• **WHAT THIS TASK INVOLVES**:
Report every line in the items below that contains the word "Where", copying each such line in full.

• **PROVIDED INFORMATION**:
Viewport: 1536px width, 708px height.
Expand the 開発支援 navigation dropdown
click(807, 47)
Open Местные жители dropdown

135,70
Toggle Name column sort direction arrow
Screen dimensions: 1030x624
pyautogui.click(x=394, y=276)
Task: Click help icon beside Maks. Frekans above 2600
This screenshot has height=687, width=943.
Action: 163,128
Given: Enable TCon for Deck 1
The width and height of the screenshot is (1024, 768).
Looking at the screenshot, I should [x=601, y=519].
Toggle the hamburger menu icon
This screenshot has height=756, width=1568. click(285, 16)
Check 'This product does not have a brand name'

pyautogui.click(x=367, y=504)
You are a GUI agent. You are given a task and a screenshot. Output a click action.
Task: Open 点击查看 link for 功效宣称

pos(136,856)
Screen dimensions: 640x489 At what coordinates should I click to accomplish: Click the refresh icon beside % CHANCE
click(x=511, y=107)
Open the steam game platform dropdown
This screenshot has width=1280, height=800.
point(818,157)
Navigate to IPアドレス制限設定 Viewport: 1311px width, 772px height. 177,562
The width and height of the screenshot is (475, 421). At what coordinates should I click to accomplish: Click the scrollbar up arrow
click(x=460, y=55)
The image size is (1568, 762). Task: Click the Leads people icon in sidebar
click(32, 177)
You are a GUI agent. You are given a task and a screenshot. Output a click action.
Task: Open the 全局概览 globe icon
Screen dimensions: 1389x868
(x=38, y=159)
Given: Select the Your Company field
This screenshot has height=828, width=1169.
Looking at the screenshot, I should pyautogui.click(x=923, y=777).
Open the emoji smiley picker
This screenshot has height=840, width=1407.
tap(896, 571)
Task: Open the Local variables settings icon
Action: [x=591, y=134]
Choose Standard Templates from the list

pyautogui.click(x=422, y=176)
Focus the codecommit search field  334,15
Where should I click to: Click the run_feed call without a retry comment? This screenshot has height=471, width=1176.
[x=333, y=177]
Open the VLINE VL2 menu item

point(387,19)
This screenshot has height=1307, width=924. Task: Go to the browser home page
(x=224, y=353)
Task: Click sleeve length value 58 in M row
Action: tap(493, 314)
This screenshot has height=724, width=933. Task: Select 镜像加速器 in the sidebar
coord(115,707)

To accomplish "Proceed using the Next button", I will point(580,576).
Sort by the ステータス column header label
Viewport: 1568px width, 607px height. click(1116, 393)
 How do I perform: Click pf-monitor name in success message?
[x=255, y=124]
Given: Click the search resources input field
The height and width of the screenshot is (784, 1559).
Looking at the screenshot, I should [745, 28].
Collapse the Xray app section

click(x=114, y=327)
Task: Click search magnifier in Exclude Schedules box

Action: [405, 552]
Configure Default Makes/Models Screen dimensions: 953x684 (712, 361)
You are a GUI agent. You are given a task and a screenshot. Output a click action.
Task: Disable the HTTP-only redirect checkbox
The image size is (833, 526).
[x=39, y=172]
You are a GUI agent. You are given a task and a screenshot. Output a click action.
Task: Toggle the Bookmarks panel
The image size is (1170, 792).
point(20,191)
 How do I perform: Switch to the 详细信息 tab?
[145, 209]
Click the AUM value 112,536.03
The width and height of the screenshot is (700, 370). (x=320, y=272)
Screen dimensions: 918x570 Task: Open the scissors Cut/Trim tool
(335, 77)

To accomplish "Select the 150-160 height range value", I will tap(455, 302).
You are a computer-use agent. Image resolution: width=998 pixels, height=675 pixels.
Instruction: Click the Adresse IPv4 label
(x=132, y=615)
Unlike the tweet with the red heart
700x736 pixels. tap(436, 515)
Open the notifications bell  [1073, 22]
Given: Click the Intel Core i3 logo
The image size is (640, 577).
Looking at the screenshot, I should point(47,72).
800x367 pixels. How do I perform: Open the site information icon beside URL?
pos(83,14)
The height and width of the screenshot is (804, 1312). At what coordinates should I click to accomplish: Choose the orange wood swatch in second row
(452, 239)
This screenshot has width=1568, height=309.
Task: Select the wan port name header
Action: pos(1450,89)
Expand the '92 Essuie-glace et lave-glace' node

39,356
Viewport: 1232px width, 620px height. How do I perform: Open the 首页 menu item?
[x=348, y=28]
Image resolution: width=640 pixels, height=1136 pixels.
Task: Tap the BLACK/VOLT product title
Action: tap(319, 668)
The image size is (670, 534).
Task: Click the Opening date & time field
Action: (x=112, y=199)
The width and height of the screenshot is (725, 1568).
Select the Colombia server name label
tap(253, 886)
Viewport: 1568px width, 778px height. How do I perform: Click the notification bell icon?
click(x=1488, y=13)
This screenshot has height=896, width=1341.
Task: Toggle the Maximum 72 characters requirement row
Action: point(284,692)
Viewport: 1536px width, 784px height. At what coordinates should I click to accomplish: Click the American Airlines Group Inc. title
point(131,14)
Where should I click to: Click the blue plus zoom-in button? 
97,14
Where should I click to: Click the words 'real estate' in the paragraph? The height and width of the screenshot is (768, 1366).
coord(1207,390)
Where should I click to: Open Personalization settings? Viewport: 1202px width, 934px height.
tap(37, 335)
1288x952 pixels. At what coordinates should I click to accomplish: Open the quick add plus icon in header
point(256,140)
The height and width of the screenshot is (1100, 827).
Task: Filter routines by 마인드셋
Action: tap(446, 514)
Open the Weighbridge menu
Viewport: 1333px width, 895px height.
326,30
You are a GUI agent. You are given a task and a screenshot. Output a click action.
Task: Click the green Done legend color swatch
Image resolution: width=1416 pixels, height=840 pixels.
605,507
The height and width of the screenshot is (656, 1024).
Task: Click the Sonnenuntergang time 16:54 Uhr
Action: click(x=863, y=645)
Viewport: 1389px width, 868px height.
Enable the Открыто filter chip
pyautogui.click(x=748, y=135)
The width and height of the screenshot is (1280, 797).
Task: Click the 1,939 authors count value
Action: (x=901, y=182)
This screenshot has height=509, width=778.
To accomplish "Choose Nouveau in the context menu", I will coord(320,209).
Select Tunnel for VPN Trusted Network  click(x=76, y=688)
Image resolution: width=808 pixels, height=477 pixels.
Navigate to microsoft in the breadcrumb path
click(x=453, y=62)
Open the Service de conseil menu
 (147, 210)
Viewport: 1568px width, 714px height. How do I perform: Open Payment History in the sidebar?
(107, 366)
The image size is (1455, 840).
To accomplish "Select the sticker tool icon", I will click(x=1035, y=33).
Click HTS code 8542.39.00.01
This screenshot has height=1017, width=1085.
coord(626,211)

• **TASK SOLUTION**:
Where should I click to: Click the run_feed call without a retry comment? This screenshot has height=471, width=1176.
Where should I click to: Click the blue plus zoom-in button? 
Where should I click to: Click the words 'real estate' in the paragraph? The height and width of the screenshot is (768, 1366).
Where should I click to: Open Personalization settings? Viewport: 1202px width, 934px height.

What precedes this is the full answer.